Copy every line of the following data that includes the string "электрического".

Stored dataset items
▼

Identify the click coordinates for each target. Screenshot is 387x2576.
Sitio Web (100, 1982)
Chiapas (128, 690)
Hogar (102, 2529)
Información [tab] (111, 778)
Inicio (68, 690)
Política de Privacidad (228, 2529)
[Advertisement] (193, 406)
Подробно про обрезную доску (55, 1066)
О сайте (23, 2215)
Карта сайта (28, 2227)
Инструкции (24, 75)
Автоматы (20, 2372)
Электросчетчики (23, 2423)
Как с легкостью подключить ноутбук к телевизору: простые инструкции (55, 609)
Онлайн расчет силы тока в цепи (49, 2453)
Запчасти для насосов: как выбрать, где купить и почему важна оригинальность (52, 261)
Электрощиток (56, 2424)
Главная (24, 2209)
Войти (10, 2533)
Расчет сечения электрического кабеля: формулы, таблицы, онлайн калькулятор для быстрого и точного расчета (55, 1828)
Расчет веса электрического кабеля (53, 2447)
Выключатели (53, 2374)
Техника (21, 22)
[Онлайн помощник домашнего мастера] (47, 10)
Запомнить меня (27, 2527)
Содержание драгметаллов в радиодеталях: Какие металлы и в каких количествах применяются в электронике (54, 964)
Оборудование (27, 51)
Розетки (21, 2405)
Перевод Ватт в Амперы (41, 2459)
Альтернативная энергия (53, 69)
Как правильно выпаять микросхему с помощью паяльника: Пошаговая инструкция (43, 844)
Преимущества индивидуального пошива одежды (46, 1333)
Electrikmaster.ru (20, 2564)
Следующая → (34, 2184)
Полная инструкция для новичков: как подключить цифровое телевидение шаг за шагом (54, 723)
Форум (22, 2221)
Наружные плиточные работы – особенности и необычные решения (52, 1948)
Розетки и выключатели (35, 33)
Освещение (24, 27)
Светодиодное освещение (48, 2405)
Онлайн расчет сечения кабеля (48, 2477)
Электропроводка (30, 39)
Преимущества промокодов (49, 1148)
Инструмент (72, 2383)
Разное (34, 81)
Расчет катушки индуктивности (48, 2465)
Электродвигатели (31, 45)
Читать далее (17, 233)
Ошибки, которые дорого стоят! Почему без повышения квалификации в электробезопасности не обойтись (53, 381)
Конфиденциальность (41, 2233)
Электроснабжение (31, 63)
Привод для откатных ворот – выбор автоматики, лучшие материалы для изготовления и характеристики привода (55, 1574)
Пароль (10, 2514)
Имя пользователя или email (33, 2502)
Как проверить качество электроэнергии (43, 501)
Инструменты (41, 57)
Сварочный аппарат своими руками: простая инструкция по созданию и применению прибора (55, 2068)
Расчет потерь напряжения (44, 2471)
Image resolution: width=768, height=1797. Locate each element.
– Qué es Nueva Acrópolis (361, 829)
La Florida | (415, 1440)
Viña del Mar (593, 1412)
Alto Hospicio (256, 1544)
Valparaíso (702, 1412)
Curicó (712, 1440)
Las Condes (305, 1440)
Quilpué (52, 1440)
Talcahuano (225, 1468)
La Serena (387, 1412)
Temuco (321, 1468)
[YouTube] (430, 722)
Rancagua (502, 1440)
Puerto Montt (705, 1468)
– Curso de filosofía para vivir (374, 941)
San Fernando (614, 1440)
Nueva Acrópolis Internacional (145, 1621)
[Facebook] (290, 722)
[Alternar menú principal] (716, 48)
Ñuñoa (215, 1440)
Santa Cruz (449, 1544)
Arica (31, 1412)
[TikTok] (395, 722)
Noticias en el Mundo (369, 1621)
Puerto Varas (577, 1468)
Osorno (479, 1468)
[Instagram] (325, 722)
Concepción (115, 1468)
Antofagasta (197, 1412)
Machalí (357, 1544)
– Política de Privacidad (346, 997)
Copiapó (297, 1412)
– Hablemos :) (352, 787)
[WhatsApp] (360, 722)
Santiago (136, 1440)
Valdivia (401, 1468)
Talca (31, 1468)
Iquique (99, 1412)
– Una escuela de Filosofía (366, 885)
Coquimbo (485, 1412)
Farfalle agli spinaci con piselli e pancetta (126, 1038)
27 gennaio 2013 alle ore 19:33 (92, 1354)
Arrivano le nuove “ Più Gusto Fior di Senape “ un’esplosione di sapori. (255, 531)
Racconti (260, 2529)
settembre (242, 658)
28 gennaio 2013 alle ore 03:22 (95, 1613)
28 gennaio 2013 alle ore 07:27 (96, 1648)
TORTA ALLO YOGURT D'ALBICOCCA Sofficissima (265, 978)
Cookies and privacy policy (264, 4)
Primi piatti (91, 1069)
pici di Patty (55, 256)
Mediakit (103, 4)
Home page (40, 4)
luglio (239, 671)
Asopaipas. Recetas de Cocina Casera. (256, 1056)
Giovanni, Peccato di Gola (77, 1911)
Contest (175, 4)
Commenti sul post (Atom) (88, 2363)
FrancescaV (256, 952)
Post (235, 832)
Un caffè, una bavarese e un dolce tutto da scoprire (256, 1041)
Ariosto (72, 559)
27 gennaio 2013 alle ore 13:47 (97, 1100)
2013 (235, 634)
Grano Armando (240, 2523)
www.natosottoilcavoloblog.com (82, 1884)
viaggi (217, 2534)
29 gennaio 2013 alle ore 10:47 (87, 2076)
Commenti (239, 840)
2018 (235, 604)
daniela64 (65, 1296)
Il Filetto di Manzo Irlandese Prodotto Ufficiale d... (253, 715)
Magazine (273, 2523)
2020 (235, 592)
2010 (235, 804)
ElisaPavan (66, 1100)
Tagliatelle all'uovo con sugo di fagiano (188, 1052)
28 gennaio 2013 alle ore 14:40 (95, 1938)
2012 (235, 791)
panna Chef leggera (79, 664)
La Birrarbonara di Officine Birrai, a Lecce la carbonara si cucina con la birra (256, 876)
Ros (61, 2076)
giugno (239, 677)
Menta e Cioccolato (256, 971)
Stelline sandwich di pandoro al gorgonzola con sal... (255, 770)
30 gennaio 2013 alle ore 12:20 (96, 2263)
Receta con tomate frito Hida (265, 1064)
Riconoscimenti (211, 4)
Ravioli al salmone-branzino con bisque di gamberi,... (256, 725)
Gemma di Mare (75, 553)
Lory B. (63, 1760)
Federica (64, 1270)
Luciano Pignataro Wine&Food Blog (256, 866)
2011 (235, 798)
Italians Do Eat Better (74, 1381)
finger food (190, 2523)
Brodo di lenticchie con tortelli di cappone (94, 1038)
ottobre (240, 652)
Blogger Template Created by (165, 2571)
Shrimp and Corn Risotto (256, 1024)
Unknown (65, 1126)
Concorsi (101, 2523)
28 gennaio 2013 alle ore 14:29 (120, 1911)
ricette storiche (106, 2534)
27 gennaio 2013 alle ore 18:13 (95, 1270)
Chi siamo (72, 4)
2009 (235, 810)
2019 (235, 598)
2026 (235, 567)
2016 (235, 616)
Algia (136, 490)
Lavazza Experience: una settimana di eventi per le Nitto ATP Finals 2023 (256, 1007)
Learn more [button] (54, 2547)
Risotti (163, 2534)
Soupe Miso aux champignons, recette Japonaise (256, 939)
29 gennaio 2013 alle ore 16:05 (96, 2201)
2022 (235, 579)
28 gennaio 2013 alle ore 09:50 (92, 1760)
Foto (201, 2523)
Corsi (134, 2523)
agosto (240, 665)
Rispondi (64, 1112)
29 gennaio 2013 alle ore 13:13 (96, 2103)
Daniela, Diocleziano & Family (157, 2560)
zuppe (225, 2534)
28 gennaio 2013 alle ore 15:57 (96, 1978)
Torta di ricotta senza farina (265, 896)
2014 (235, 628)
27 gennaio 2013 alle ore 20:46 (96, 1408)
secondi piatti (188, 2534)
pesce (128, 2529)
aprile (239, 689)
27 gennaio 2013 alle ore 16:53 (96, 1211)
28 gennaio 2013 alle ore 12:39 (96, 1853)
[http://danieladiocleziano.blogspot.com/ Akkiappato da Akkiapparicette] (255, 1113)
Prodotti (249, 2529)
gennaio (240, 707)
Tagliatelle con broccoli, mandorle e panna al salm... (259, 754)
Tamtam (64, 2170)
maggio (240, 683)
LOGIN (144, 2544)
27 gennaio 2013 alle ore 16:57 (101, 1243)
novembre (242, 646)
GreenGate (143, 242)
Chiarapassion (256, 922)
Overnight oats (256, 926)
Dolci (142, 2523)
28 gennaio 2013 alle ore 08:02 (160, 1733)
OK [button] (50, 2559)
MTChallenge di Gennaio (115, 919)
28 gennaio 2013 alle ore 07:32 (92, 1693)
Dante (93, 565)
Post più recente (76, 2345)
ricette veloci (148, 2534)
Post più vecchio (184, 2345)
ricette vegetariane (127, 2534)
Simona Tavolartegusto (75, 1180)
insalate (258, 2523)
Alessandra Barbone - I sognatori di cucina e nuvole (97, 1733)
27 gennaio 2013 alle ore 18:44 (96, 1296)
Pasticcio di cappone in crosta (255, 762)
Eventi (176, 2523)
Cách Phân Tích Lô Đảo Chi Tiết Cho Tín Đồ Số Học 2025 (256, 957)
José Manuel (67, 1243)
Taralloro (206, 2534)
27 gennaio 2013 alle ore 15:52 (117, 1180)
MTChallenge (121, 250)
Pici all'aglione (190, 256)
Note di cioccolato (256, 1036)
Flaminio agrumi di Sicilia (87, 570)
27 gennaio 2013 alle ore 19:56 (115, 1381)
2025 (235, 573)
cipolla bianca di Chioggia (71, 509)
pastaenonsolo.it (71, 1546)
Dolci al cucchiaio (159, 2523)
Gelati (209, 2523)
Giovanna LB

▲

[Output]:
Расчет сечения электрического кабеля: формулы, таблицы, онлайн калькулятор для быстрого и точного расчета (55, 1828)
Расчет веса электрического кабеля (53, 2447)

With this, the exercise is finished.